Can you lay out every line of the entries below as a numbered list, skipping blank lines? Leave the pictures out of your answer.

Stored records
-------

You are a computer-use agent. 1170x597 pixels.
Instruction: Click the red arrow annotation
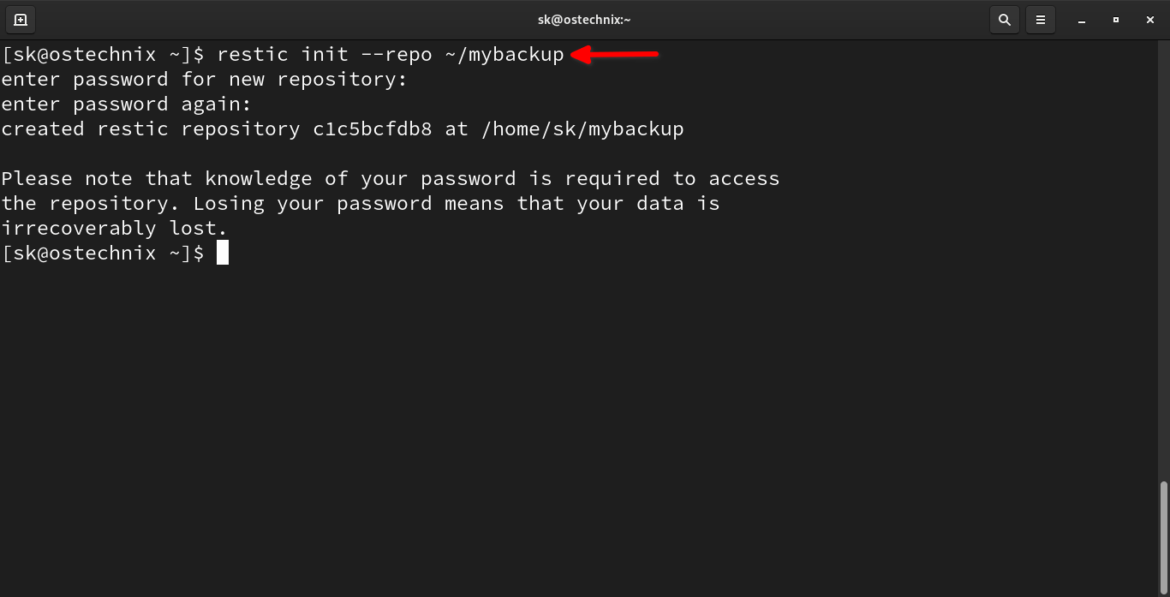615,54
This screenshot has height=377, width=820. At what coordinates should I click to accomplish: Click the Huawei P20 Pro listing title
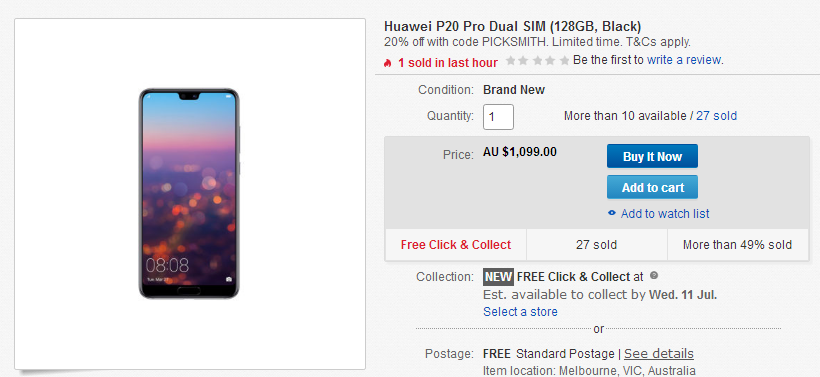point(512,27)
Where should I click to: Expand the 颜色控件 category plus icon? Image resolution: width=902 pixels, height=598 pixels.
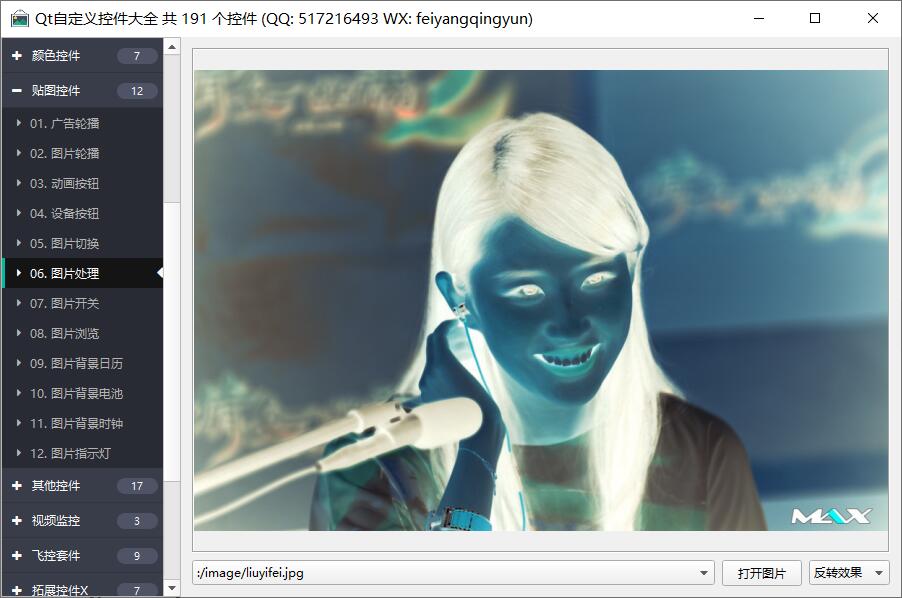coord(17,56)
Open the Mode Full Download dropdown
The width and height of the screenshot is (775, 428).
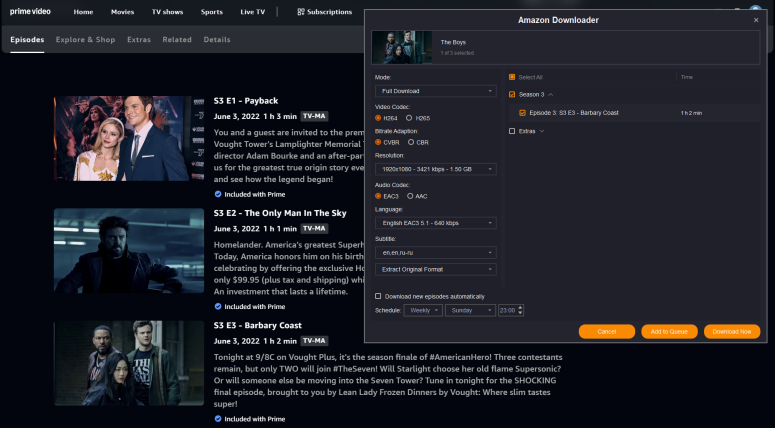(435, 91)
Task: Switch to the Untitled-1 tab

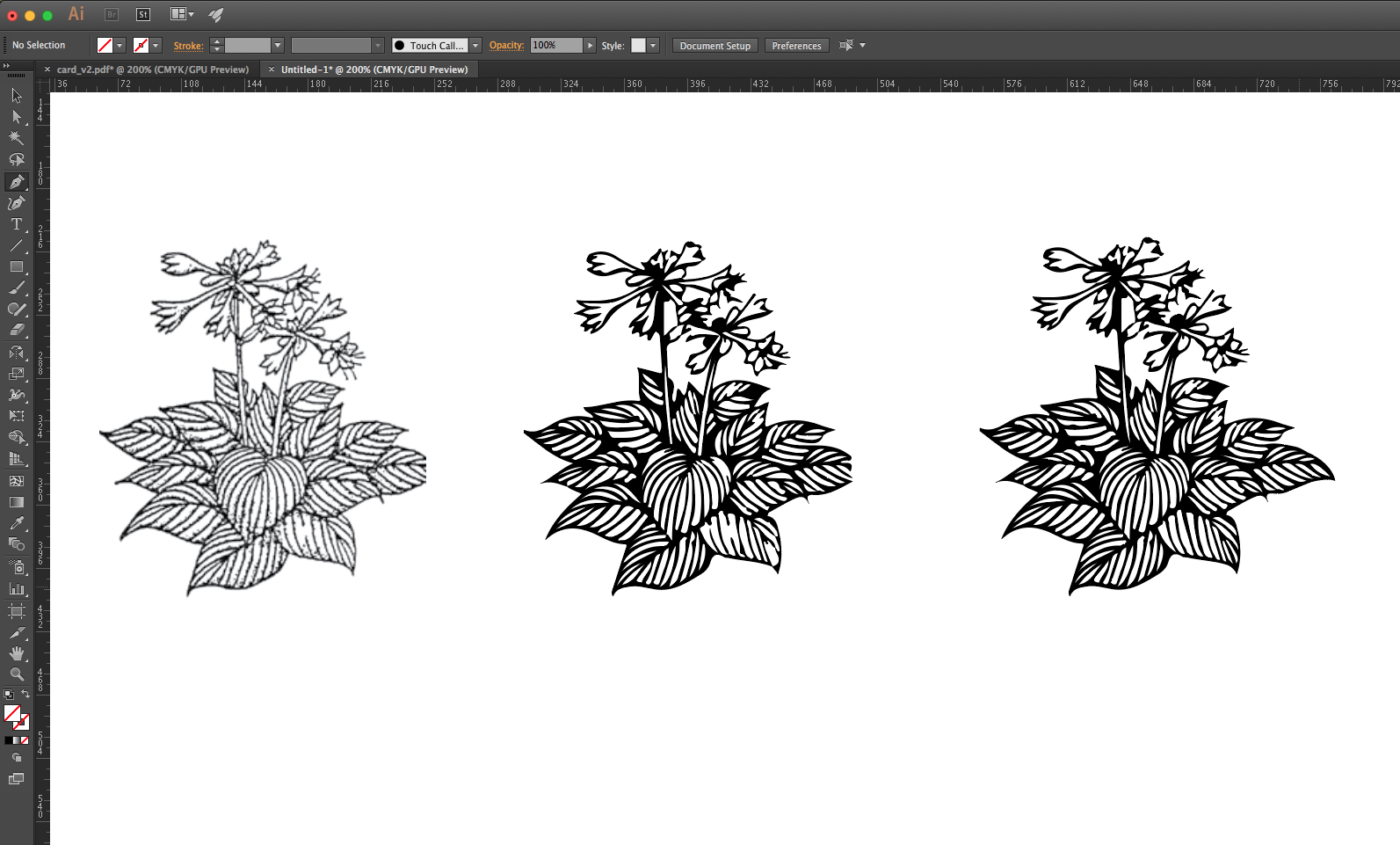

-------

● **Reply**
1. You are a computer-use agent. 1170x597 pixels.
2. Instruction: Click the red arrow annotation
3. 615,54
4. This screenshot has height=377, width=820. At what coordinates should I click to accomplish: Click the Huawei P20 Pro listing title
5. point(512,27)
6. Where should I click to: Expand the 颜色控件 category plus icon? Image resolution: width=902 pixels, height=598 pixels.
7. coord(17,56)
8. Open the Mode Full Download dropdown
9. The width and height of the screenshot is (775, 428).
10. (435, 91)
11. Task: Switch to the Untitled-1 tab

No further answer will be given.